# Excerpted text

Crowding of solitarious locusts.

Two solitarious fourth-instar locusts were introduced into the solitarious rearing cage, which contained 20 gregarious nymphs of the same developmental stage supplied with food. After staying with the stimulus group for 0, 1, 4, 16, 32 or 64 h, locusts were taken for behavioral assays, or their heads (including antennae) or antennae were dissected and immediately put into liquid nitrogen for microarray and qRT-PCR experiments.

Tissue sampling.

Six tissues, including antenna, labial palp, brain, wing, hind leg and fat body, from gregarious and solitarious fourth-instar nymphs were dissected and put into liquid nitrogen.

Behavioral assay

The arena assay experiment was performed in a rectangular perspex arena (40 cm length×30 cm width×10 cm height) with opaque walls and a clear top (Figure S14A) according to previous study [17]. One of the separated chambers (7.5 cm length×30 cm width×10 cm height) contained 15 fourth-instar gregarious locusts as a stimulus group, and the other chamber was left empty. Before measurement, the locusts were restricted in a Perspex cylinder for 2 min. Then, locusts were released into the arena and monitored for 300 s. EthoVision video tracking system (Netherlands, Noldus Information Technology) was used to automatically record individual behavior. Eleven behavioral variables were acquired: entry frequency in stimulus area (stimulus area was defined as 25% of the arena closest to the stimulus group, 14A in red), latency of first occurrence in stimulus area, total duration in area close to the wall, entry frequency in area close to the wall, entry frequency in the region opposite to stimulus area (opposite of stimulus area was defined as the 25% of the arena at the opposite end to the stimulus group, Figure S14A in blue), latency of first occurrence in the opposite of stimulus area, mean distance to the stimulus group, attraction index (total duration in stimulus area, total duration in the opposite of stimulus area and total duration in middle area were weighted by 1, −1 and 0, respectively. Attraction index = 1×total duration in stimulus area+(−1)×total duration in the opposite of stimulus area+0×total duration in middle area), total distance moved, total duration of movement, and frequency of movement. Based on the data from 86 gregarious and 69 solitarious fourth-instar nymphs, a forward stepwise approach was performed to construct the binary logistic regression model: Pgreg = eη/ (1+eη), where η = β01·X12·X2+…+βk·Xk. Pgreg indicates the probability of a locust being considered as the gregarious. Pgreg = 1 means fully gregarious behavior and Pgreg = 0 means fully solitarious behavior. This model shared similar features with previous logistic model [11], [17] as the retained variables indicated: total distance moved and total duration of movement represent the activity levels, and attraction index represent the attraction or repulsion to the stimulus group.

A Y-tube olfactometer was used to analyze the behavioral responses of individual locust to volatiles (including volatiles from body and feces) from 30 fourth-instar gregarious locusts in the absence of any visual cues (Figure S14B). Individual locust was recorded as “first choice” for volatile or air (whenever the locust moved more than 5 cm into either arm) or “no choice” (N.C) in 5 min.

# Requirement
Write the next part of the locust behavioral methods text, picking up after its final sentence.

# Provided information
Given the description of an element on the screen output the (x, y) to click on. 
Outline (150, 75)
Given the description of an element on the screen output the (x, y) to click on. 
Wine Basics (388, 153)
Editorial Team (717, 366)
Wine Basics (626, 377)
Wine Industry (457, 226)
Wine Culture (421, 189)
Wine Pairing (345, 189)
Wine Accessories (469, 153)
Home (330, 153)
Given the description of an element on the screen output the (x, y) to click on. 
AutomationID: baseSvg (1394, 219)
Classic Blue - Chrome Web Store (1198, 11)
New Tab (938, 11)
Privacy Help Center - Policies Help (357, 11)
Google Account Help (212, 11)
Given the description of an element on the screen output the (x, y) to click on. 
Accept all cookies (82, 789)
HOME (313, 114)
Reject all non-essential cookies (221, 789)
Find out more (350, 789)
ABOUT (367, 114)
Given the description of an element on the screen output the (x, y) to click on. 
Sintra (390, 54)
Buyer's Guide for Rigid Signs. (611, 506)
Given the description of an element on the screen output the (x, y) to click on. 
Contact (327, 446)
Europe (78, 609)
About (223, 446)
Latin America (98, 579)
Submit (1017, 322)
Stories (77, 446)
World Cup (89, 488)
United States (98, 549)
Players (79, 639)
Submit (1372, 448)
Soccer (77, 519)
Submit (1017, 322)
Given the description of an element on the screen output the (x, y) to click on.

# Answer to the exercise
Oligonucleotide microarray design and construction

All sequences for probe design were derived from 9,154 locust unigenes [13]. The 60-mer oligonucleotide probes were designed and synthesized by Beijing Genomics Institute, CAS. The probes were dissolved in 3×SSC solution at 40 µM and finally spotted on poly-L-lysine coated slides using a SpotArray Enterprise microarrayer (PerkinElmer Life Sciences Inc.). Each slide contained 48 blocks, with 20 columns and 20 rows in each block. Every probe had duplicate spots. The probes of three house-keeping genes (beta-actin, GAPDH and 18S RNA) and two rice genes were spotted on each block as positive and negative controls, respectively.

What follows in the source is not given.